Induced force chain anisotropy of cohesionless granular materials during biaxial compression

  • Longlong Fu
  • Shunhua ZhouEmail author
  • Peijun Guo
  • Shun Wang
  • Zhe Luo
Original Paper


This paper investigates the induced anisotropy and multi-scale shear characteristics of granular materials by quantifying force chain distribution in two-dimensional specimens of rigid particles under quasi-static loading. A new criterion is proposed and implemented into the existing algorithm which can effectively solve the identification instability of force chains at branching and merging points. Force chain is then classified into three categories according to the variation of force chain quantity and average stress with segment length: stable segments, meta-stable segments and unstable force chain segments. The stable force chain segments dominate the load-bearing behavior of the granular materials. The directional distribution of force chain segments is more anisotropic and more sensitive to the applied stress than contact normal vectors, which show obvious local peaks in both vertical and horizontal directions at high deviatoric stress. Therefore, the probability density of directional distribution of force chains needs to be described by the first two deviatoric components of Fourier expansion with deviators A1 and A2, which are indicators reflecting the intensity of the induced-anisotropy of the granular materials. As the absolute values of A1 and A2 increase, the induced anisotropy is more significant. The final shear failure types are determined by the quantities of force chains orienting in two potential shear failure directions: if there is an obvious difference between the quantities of the two directions, single shear band occurs within the direction with less force chains; otherwise, conjugated double shear bands occur and lie in the two potential shear failure directions.
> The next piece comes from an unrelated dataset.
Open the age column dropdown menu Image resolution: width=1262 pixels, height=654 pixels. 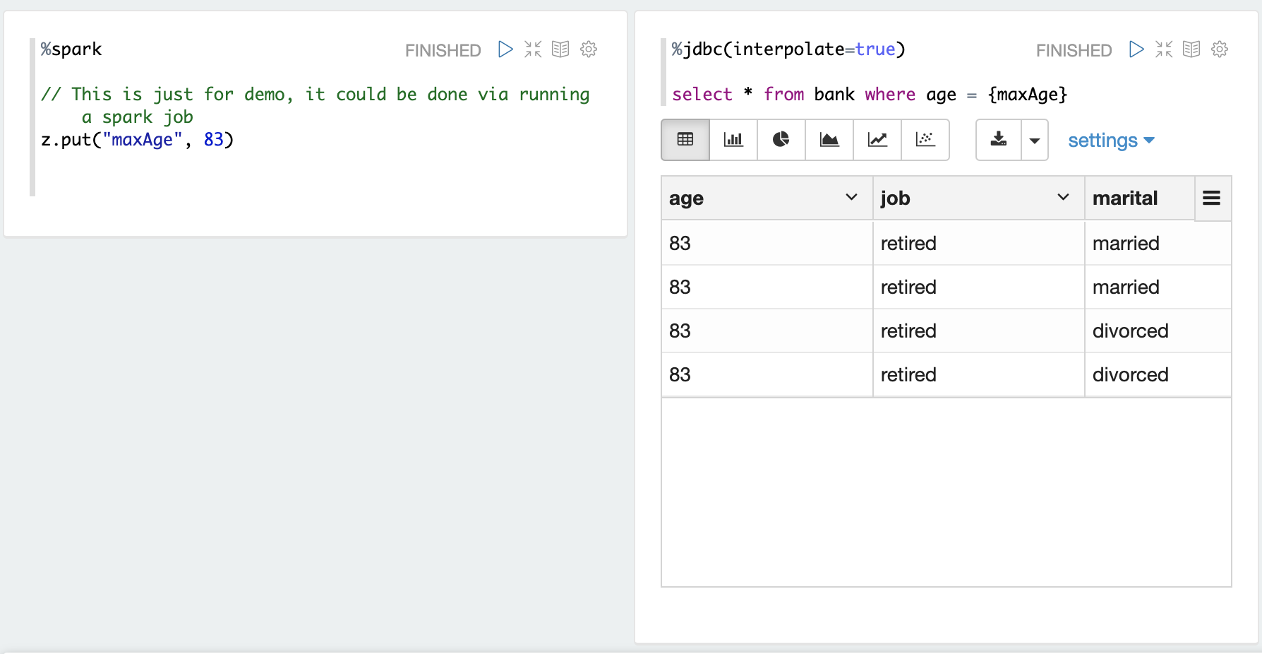pyautogui.click(x=851, y=198)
Granular materials DEM Force chains Induced anisotropy Shear band 



The NSFC (National Natural Science Foundation of China) Program, Grant Nos. 51708423 and 51761135109 are greatly appreciated for providing financial support for this research. The authors also thank Mr. Zhekan Tian for his assistance in preparation of the figures.

Compliance with ethical standards

Conflict of interest

The authors declare that they have no conflict of interest.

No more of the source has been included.